The Centinel and its Federalist readers knew that Jefferson would never issue a Thanksgiving proclamation, for to him and the Republican faithful in the middle and southern states, presidential thanksgivings and fasts were anathema, an egregious example of the Federalists' political exploitation of religion. Federalist preachers had routinely used fast and thanksgiving days to revile Jefferson and his followers, going so far in 1799 as to suggest that a Philadelphia yellow fever epidemic was a divine punishment for Republican godlessness.

Funny, huh? Of course, that wasn't today's Republican Party. But it's still pretty funny, I'd say. And not only were our Founding Fathers politicians, but they had to contend with many of the same issues we do today.

Hutson goes on to say that Thomas Jefferson's views of Christianity changed:
Jefferson's public support for religion appears, however, to have been more than a cynical political gesture. Scholars have recently argued that in the 1790s Jefferson developed a more favorable view of Christianity that led him to endorse the position of his fellow Founders that religion was necessary for the welfare of a republican government, that it was, as Washington proclaimed in his Farewell Address, indispensable for the happiness and prosperity of the people. Jefferson had, in fact, said as much in his First Inaugural Address. His attendance at church services in the House was, then, his way of offering symbolic support for religious faith and for its beneficent role in republican government.

Well,... maybe, maybe not. He was, after all, a politician in an overwhelmingly Christian country. It's hard to say what Jefferson really thought. As Hutson points out, Jefferson's attendance at church services in the House was "contrary to all former practice."

In fact, he started it just two days after his letter to the Baptists of Banbury.
What can be said is that going to church solved Jefferson's public relations problems, for he correctly anticipated that his participation in public worship would be reported in newspapers throughout the country.

Whatever Jefferson's own religious beliefs might have been - which doesn't matter to me in the slightest - he was always a strong supporter of freedom of religion and the strict separation of church and state.

And this anniversary of his famous letter is a good time to remember that.
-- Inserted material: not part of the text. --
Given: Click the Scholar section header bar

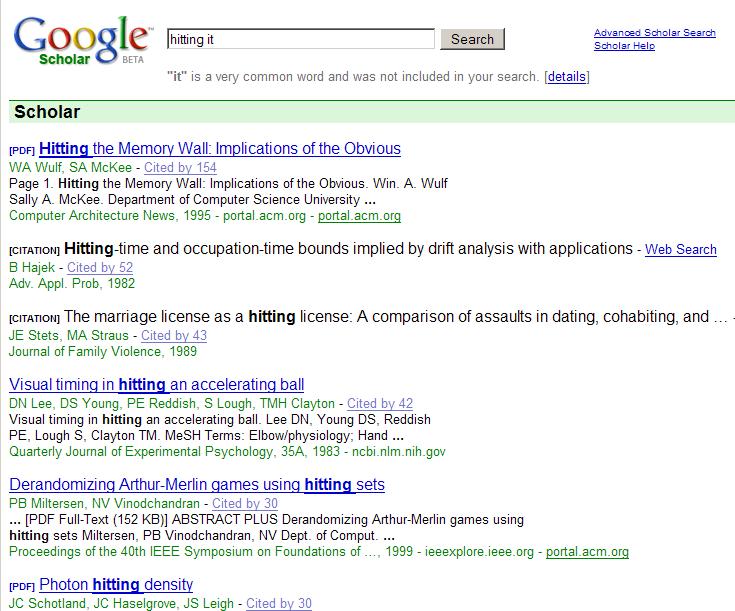Looking at the screenshot, I should tap(370, 112).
Even back then, there were many opponents of freedom of religion. Religious minorities, like the Baptists (ironic, huh?), favored the separation of church and state, but many Christians of majority sects, then as now, would have preferred the right to dictate to everyone else.

You know, just because you're in the majority now doesn't mean that will always be the case. Atheism is growing very quickly in America. and there's the example of Europe - which has become very secular - to consider. Or maybe it will be some other religion which becomes the majority in our country. The separation of church and state protects everyone, believer and non-believer alike.

We should all be celebrating Thomas Jefferson's letter today - and every day. It's greatly to the benefit of all of us Americans and a great example to the rest of the world, too.